Dividend payouts hit $355 billion in the third quarter, a 2.8% headline rise, or an increase of 5.3% once exchange rates and other factors are taken into account. Janus Henderson predicts that worldwide dividend income will reach $1.43 trillion in 2019 - up 5.4% from a year ago, but slower than the 8.5% growth achieved in 2018.
Jan Shoemake, investment director at Janus Henderson, says: “We have been cautioning investors all year that the rapid dividend growth they have enjoyed in the last couple of years was set to return to more normal levels: a softening global economy is beginning to have an impact on corporate earnings and, in turn, on dividends."
But despite slowing growth, she believes equities will continue to provide a valuable income source for investors, particularly with low interest rates weighing on global bond yields – a topic we have covered in detail in our fixed income week.
US Ahead Again
But the dividend picture is mixed when we look across the globe, with the US – where stock markets have hit new highs recently after a strong earnings season – out in front. But even in the US, there are signs of a flattening out in dividend growth: one in six companies held their dividend in the third quarter, compared with one in 10 in the first three months of the year. AT&T (T), which bought Time Warner in 2018, will be the biggest dividend payer this year with a total payout of nearly $15 billion, putting it ahead of Apple (AAPL), Exxon Mobil (XOM) and Microsoft (MSFT).
Japan, Canada and the UK saw third-quarter record dividend payouts, but the UK was supported by special dividends, particularly from the mining sector, where profits have been boosted by the iron ore boom.
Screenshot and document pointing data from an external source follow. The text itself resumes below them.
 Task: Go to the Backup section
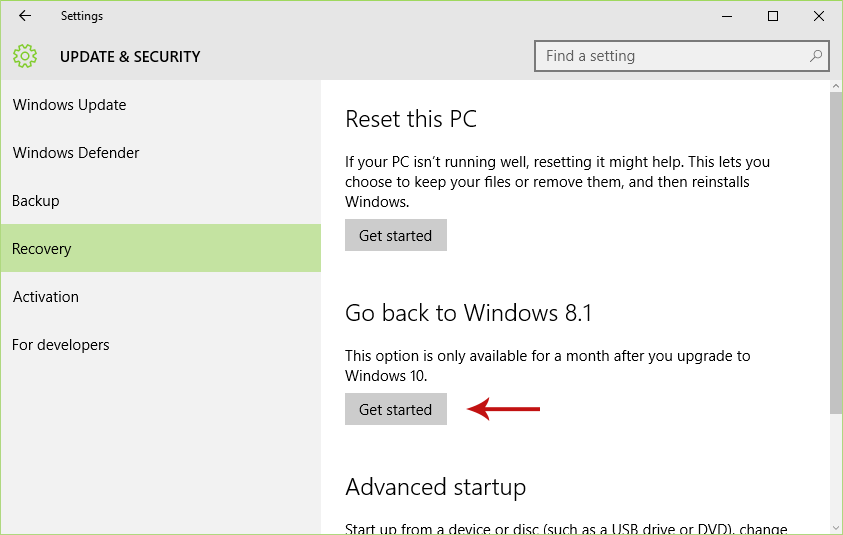(x=161, y=201)
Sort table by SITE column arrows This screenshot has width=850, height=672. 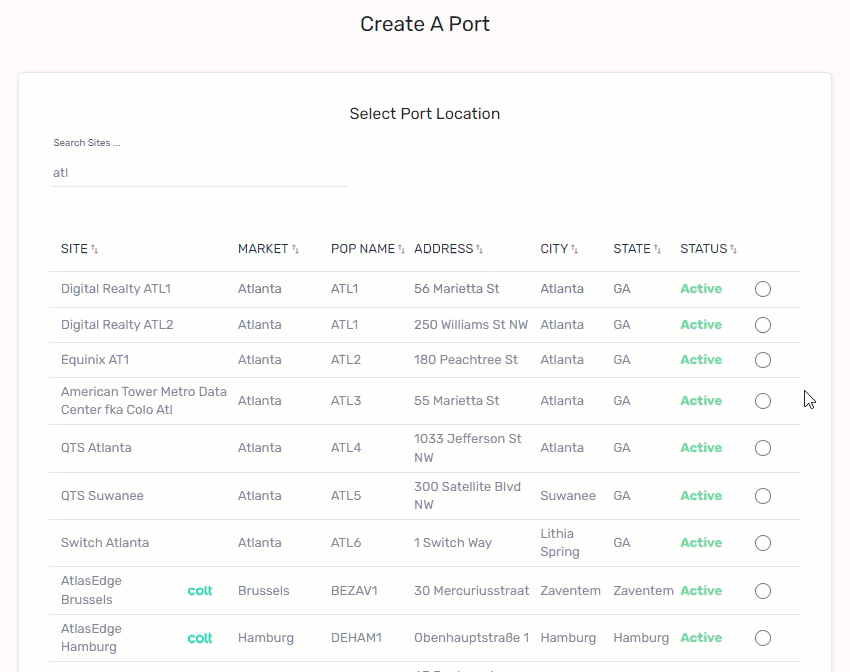(95, 249)
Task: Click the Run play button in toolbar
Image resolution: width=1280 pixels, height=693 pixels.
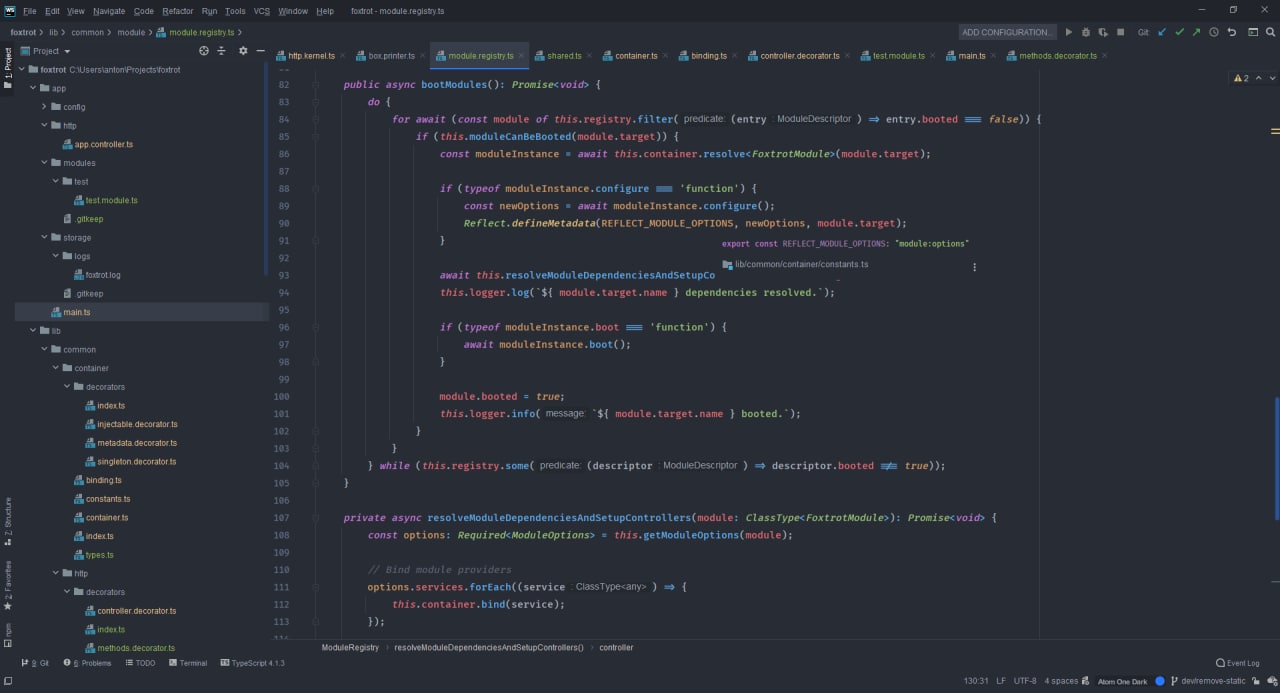Action: tap(1068, 32)
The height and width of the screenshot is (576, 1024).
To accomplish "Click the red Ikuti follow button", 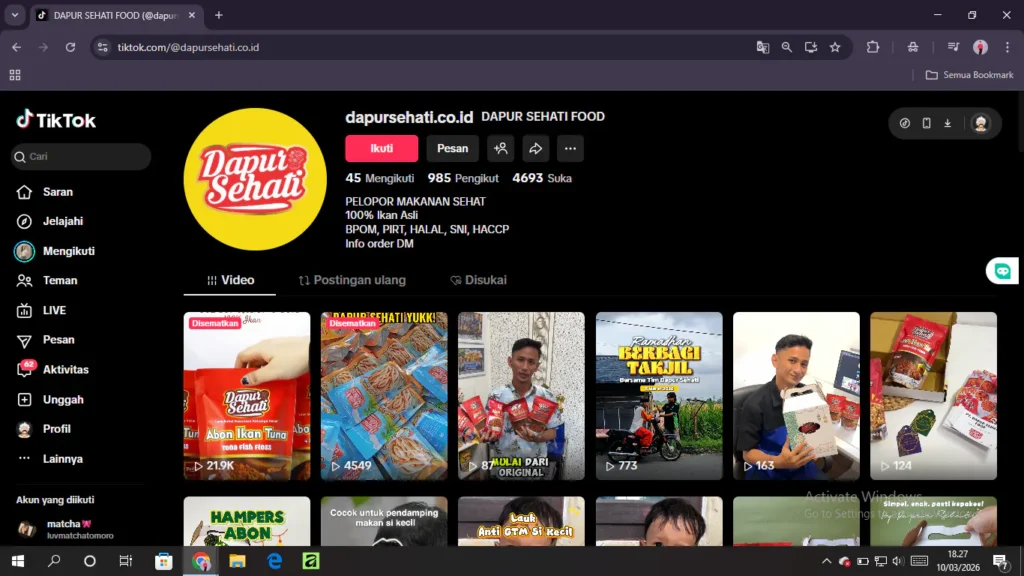I will (381, 148).
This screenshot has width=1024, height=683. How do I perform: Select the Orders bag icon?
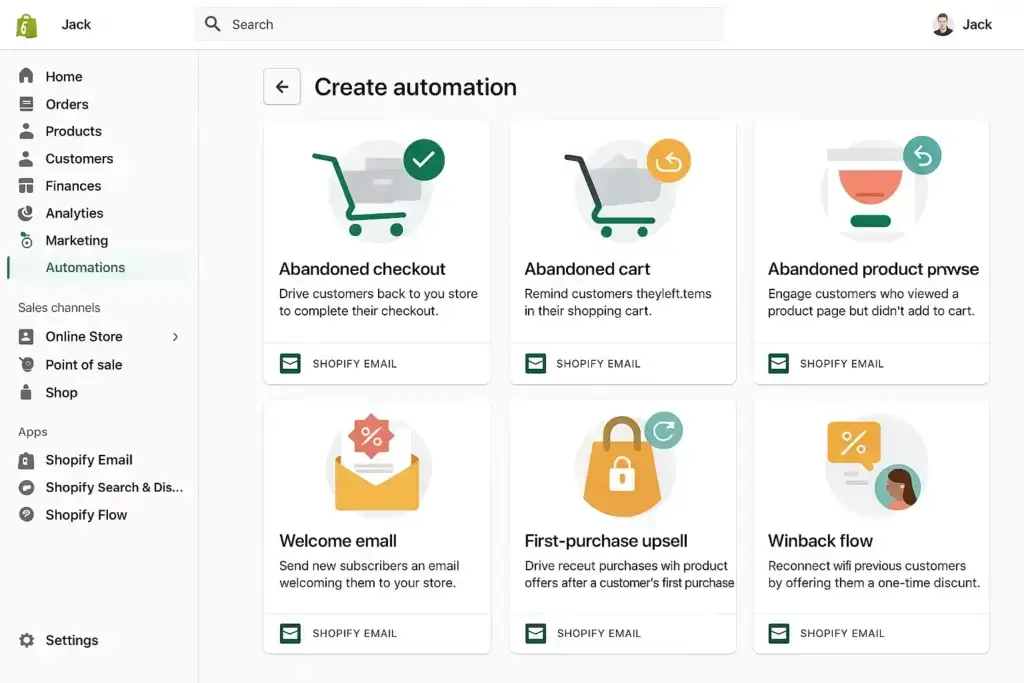(26, 103)
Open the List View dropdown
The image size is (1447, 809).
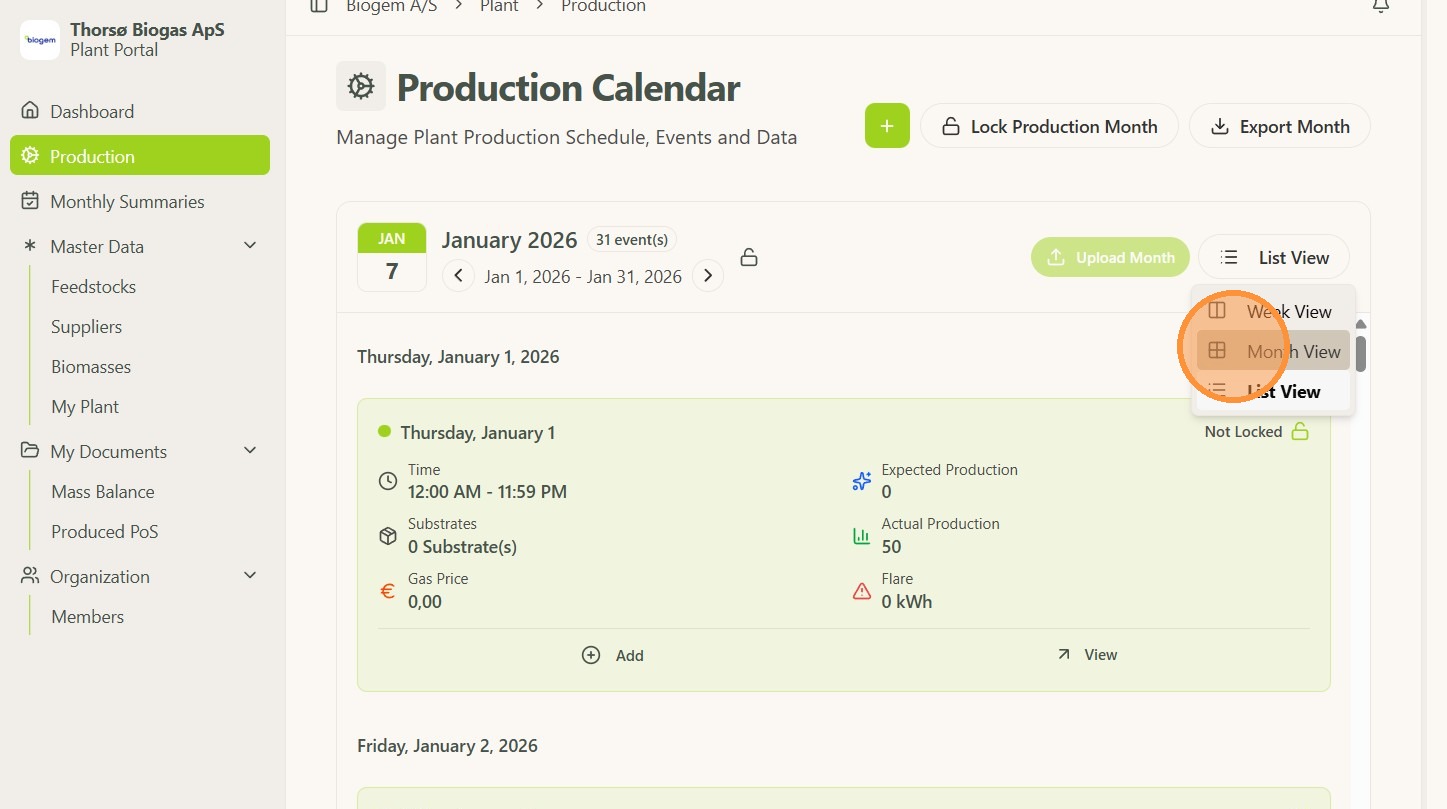click(x=1274, y=257)
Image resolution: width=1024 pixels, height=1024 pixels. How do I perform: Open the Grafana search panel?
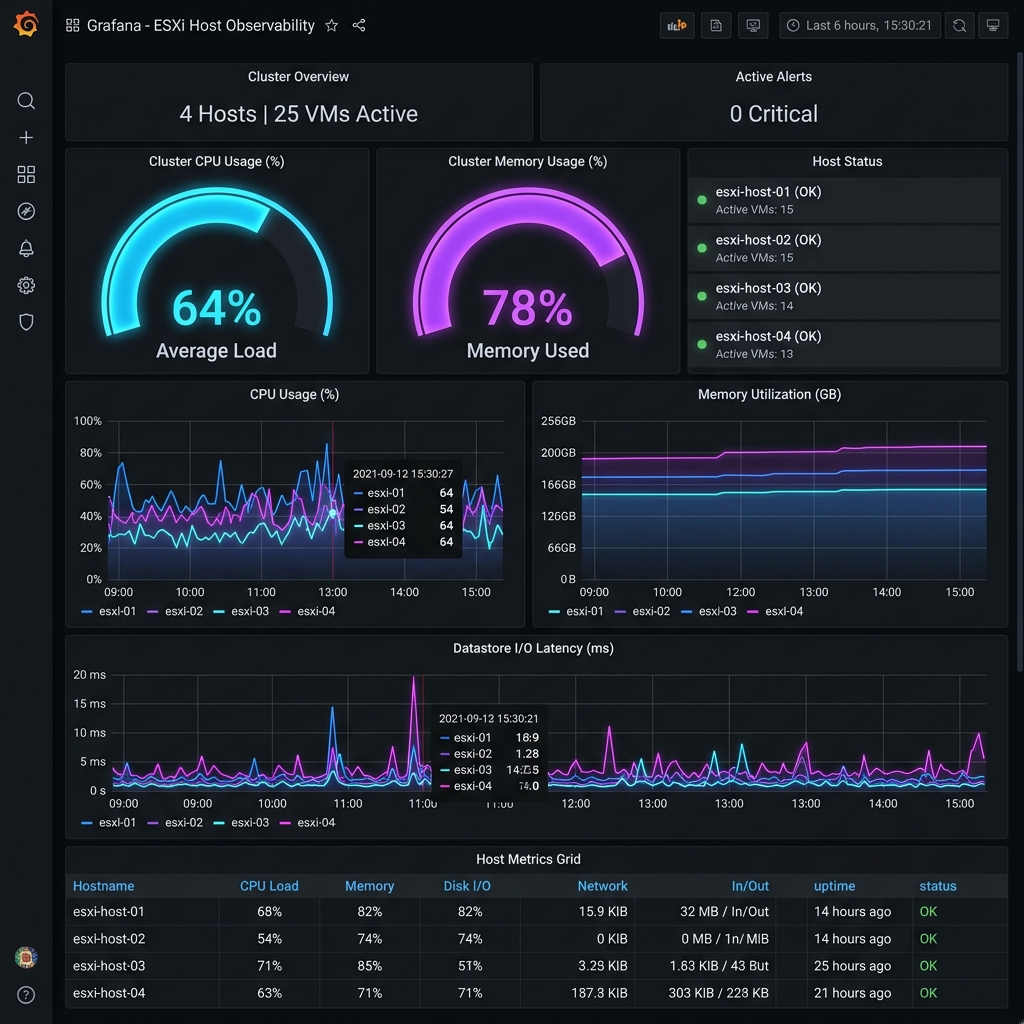click(x=26, y=100)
Our monthly list of the top 20 FTSE dividend payers reveals that blue-chip yields have often been supported by weaker share prices, and a number of high-profile names – including Vodafone (VOD) – have cut their dividends or announced more flexible payout policies. According to Link’s latest UK dividend report, dividends in the third quarter were the lowest in three years. In Europe, dividends are usually at their lowest in the third quarter.
The energy sector was the strongest sector for dividend payments in the period, while global telecoms firms were notable for a number of dividend cuts, including Vodafone, Australia’s Telstra and China Mobile.
Nearly half of Chinese companies in the Janus Henderson index reduced their payouts. Year-on-year, China dividend payments were up by 3.7%, although this was flattered by big increases by one or two companies such as PetroChina. “The slowdown in the Chinese economy is affecting the dividend-paying capacity of its companies,” says Shoemake.